RECORDS TO USE:
☆ ☆ ☆ ☆ ☆

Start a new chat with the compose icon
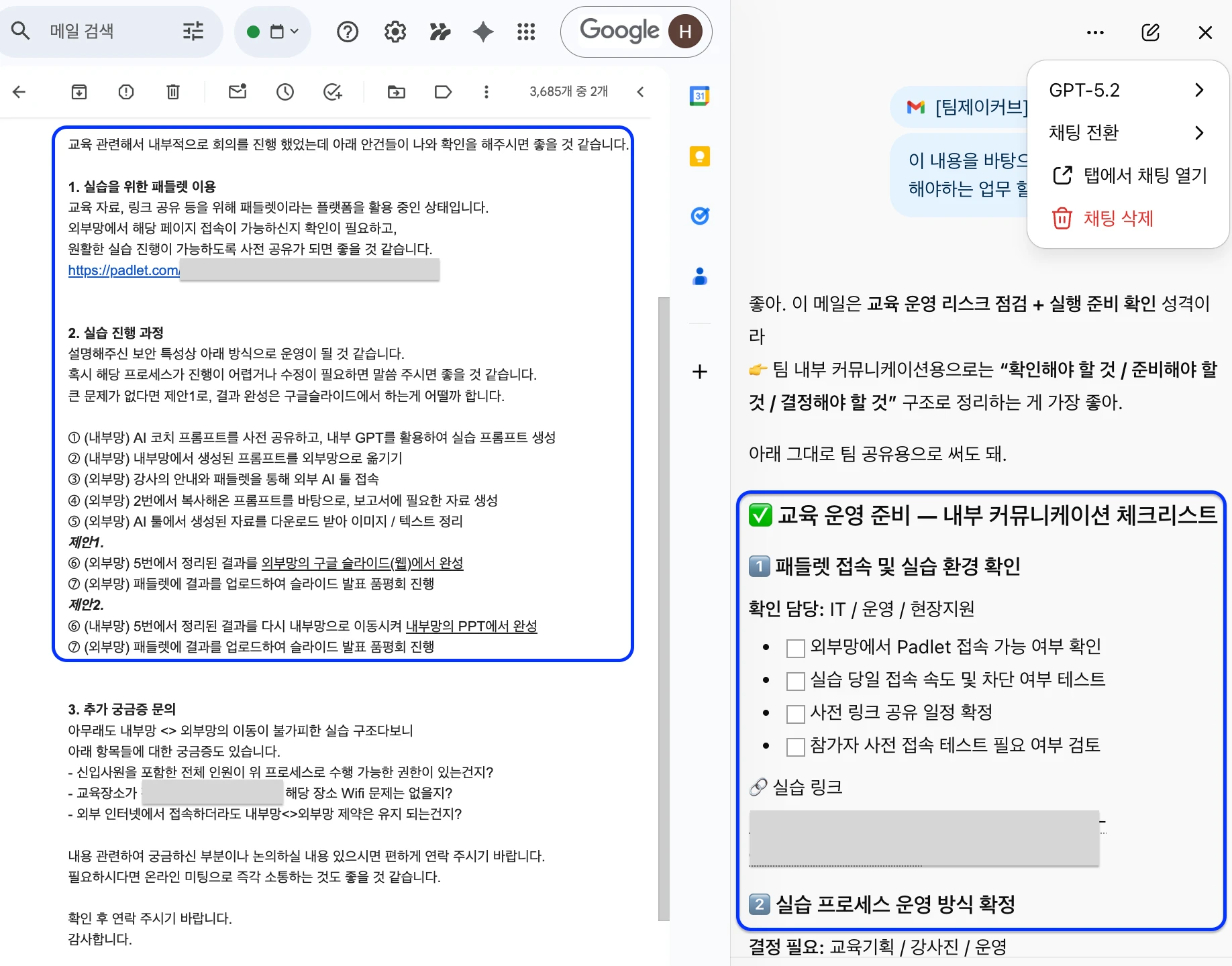 tap(1150, 32)
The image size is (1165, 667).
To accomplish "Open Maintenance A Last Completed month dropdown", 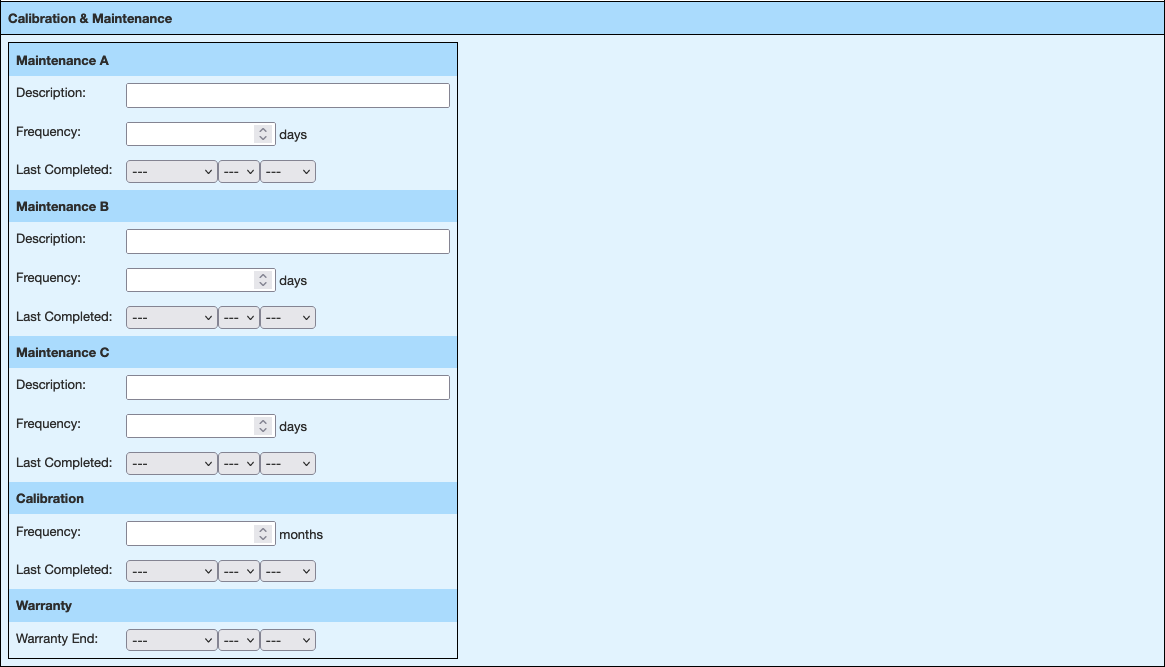I will 171,172.
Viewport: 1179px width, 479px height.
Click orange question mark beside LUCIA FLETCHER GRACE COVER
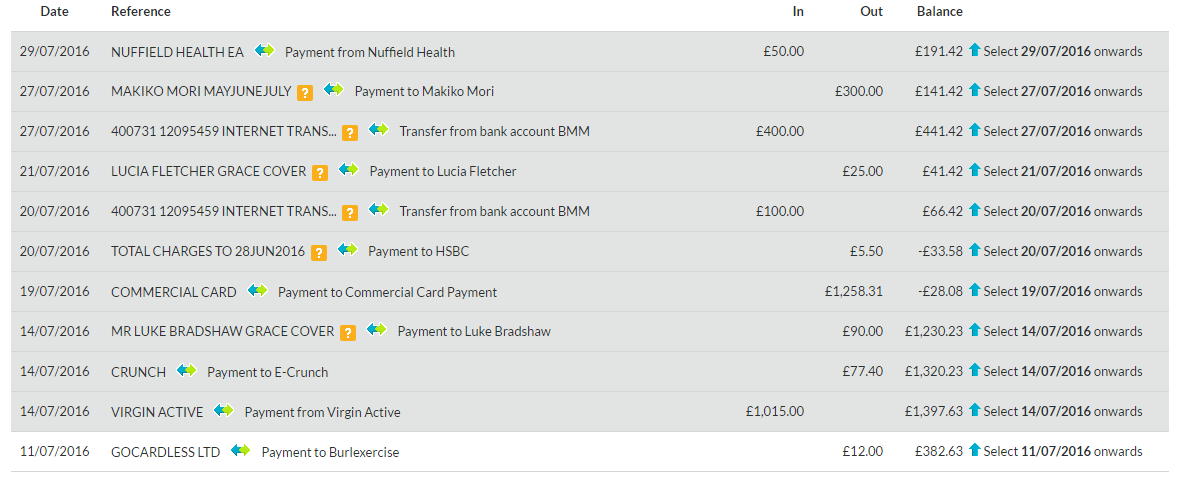320,172
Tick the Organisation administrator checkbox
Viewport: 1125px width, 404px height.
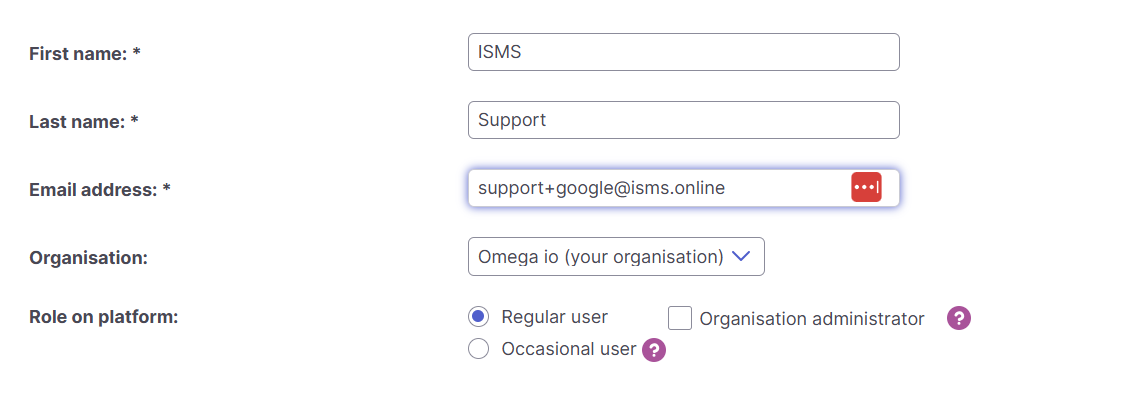(680, 318)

☆ ☆ ☆ ☆ ☆

WHAT TO WORK ON: Update the entries, starting at the line that contains "Viewport: 1179px width, 479px height." and continuing through the last entry: replace "Tick" with "Check" and keep everything else the same. Leave the pictures out of the output.

RESPONSE:
Viewport: 1179px width, 479px height.
Click orange question mark beside LUCIA FLETCHER GRACE COVER
320,172
Check the Organisation administrator checkbox
Viewport: 1125px width, 404px height.
(680, 318)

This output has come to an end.